Have we already forgotten L’Affaire McCarrick? He is the embodiment of the story, because he started to work on real children, but he also did his vile number on young men and grown men. MOSTLY. From a position of clerical authority, to be sure. Yes, it was clerical in that he was a cleric of increasing authority. BUT… this is a homosexuality problem. It isn’t only about children.
So, I was pretty steamed this morning. I wrote a post and shelved it. I circled around and around and around it. Lacking the mental and spiritual energy to deal with the fallout that was sure to follow, I left it in the cooler.
Hence, I unplugged. This is me, still trying to unplug!
I nixed the cellular service on my phone and went out with my friends into the gray and rainy Windy City.
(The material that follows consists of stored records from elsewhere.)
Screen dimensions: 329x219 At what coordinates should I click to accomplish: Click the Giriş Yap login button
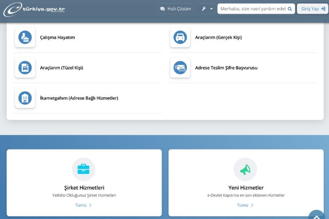pos(312,9)
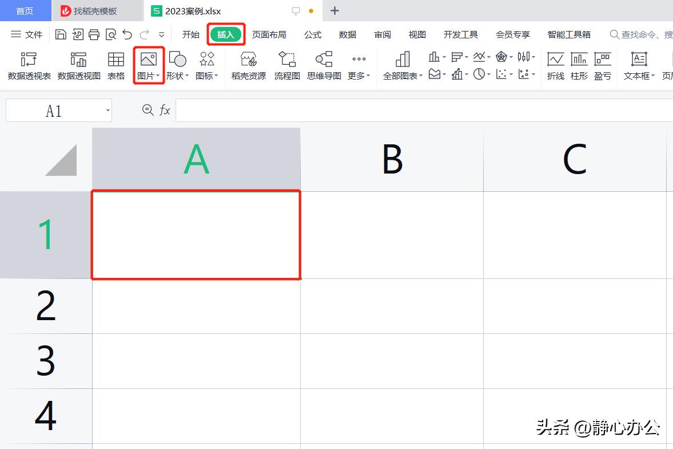Insert a 文本框 text box
This screenshot has height=449, width=673.
click(x=639, y=65)
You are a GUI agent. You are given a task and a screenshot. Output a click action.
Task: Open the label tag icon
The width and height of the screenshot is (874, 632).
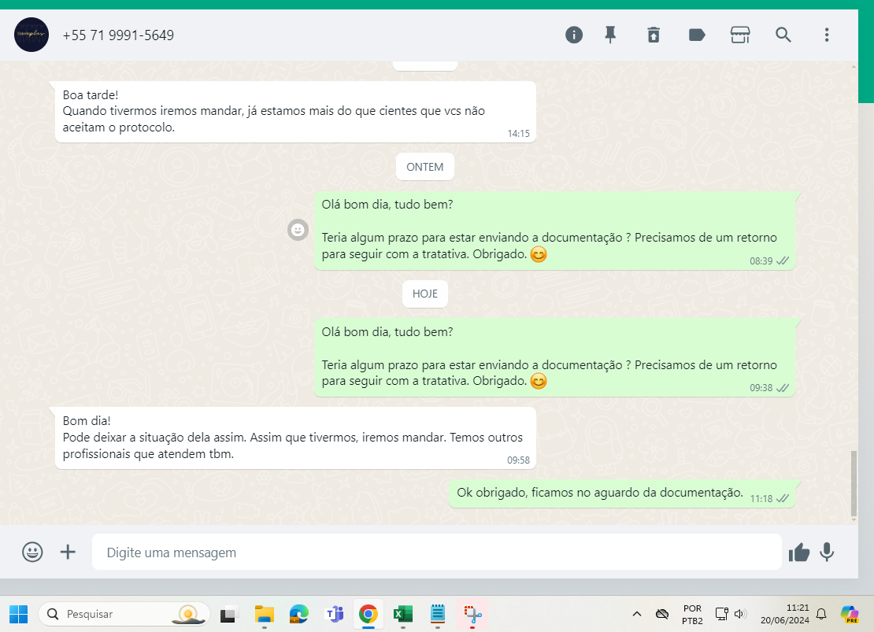697,35
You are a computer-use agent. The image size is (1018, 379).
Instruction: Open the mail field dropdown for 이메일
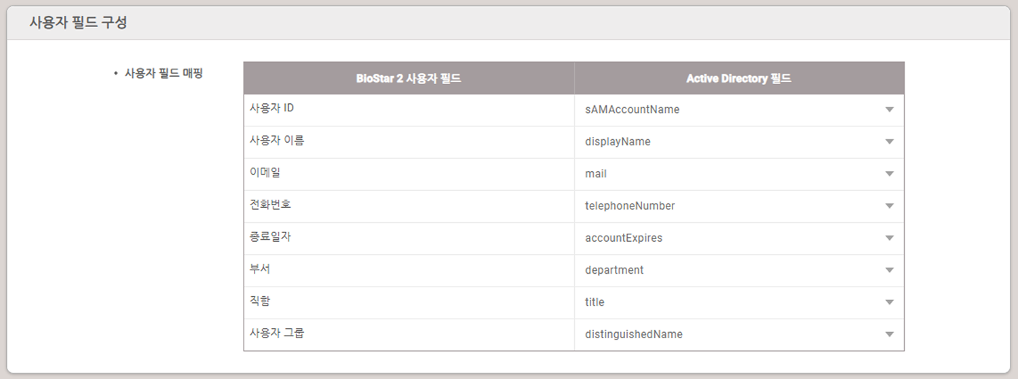pos(739,175)
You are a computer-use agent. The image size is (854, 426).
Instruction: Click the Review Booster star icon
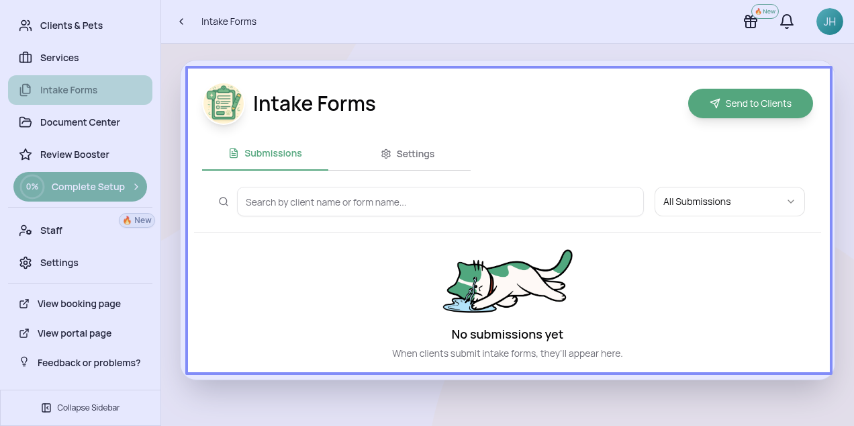point(26,155)
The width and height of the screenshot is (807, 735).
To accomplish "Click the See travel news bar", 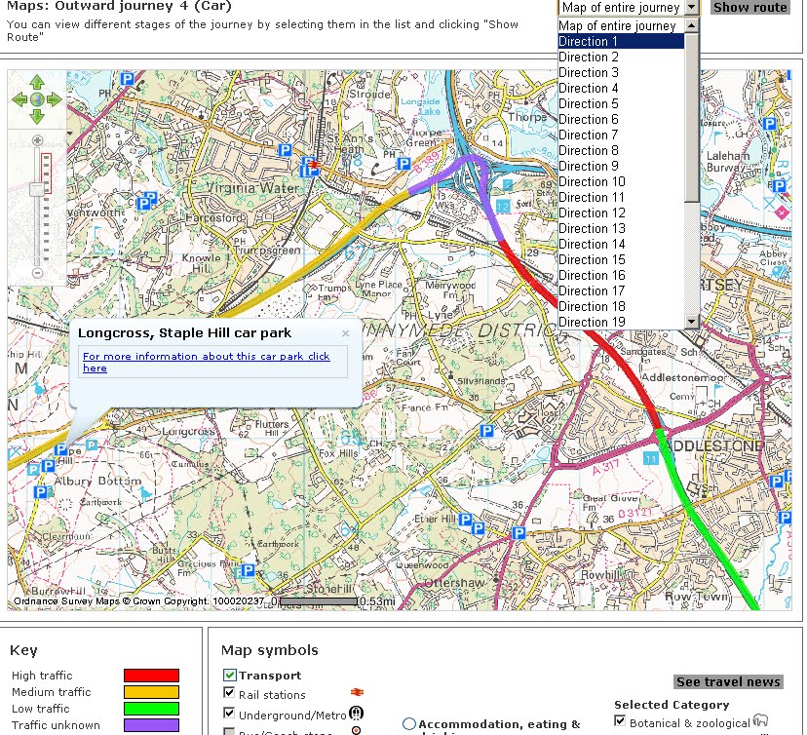I will 728,681.
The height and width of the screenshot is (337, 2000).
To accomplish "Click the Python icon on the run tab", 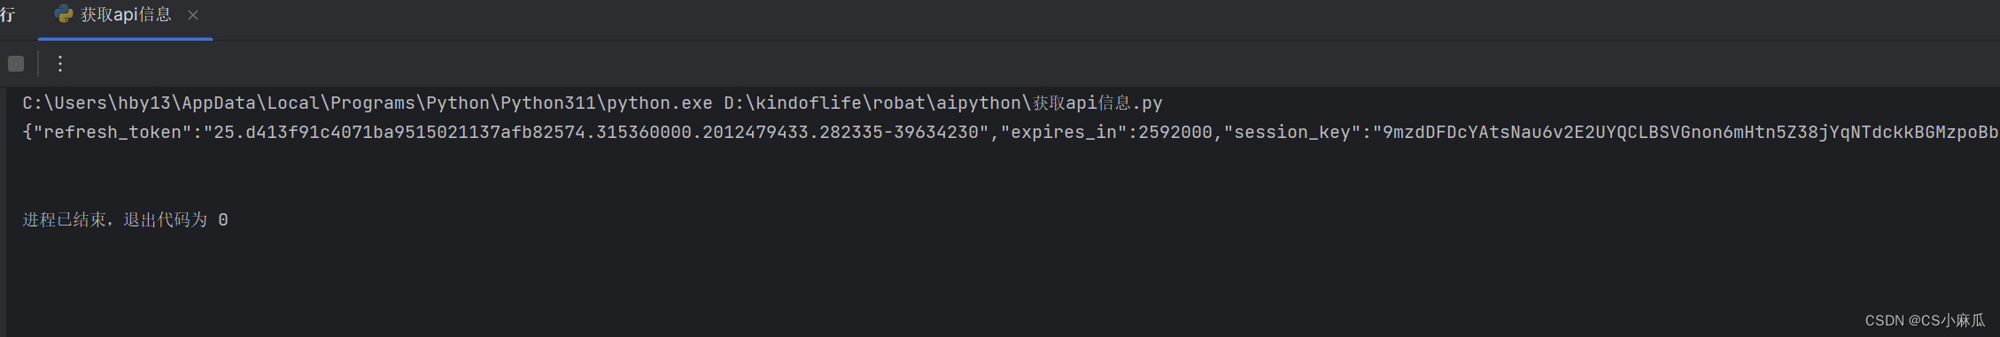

When I travel and meet friends, clerical and lay, in this place or that, I often get a chance to enjoy the best of a city’s repast. It can be pretty varied. Yesterday evening, for example, there was this.

I assure you that that’s food waaaay back there. It was really good, too, for about 20 seconds.
The highly varied courses were meticulously assembled by people in pristine togs wielding tiny brushes, tanks of super-cooled liquified gases, torches, flasks and special tweezers.
But life is full of backs and forths, ups and downs, emptyings and fillings. Things balance out. By way of contrast, today for lunch it was a classic Chicago beef sandwich at, where else?…
… MR. BEEF!

I don’t need to assure you that that is food!
Hot peppers and sweet peppers with crispy celery. They take the whole thing and submerge it with great hand-filling stainless steel tongs in the roiling vat of juice in which the thin slices and bun were morphed into saturated immortality… or is that immorality?
The former culinary delight arrived on an immaculately curved porcelain tile of impossible white adorned with a surgical, alchemical smear. The cerebellum positively glowed with the potential, the beauty, the flare. You certainly wanted more, but it fleetly vanished into other constructs, each as different from the previous as angels are from each other.
The later gastronomic thrill flopped squishily down in expertly folded waxed paper, which, in its contact with the warm fat laden nectar and secret concoctions, glistened downward into spreading pools of oily peppers, shards of meat and juice. The reptilian brain stem howled with joy, demanding, “MORE!”
The first thing you must attend to at Mr. Beef, just as when you are attempting to write a comment on this blog or send me an email, are The Rules. They are detailed and helpful.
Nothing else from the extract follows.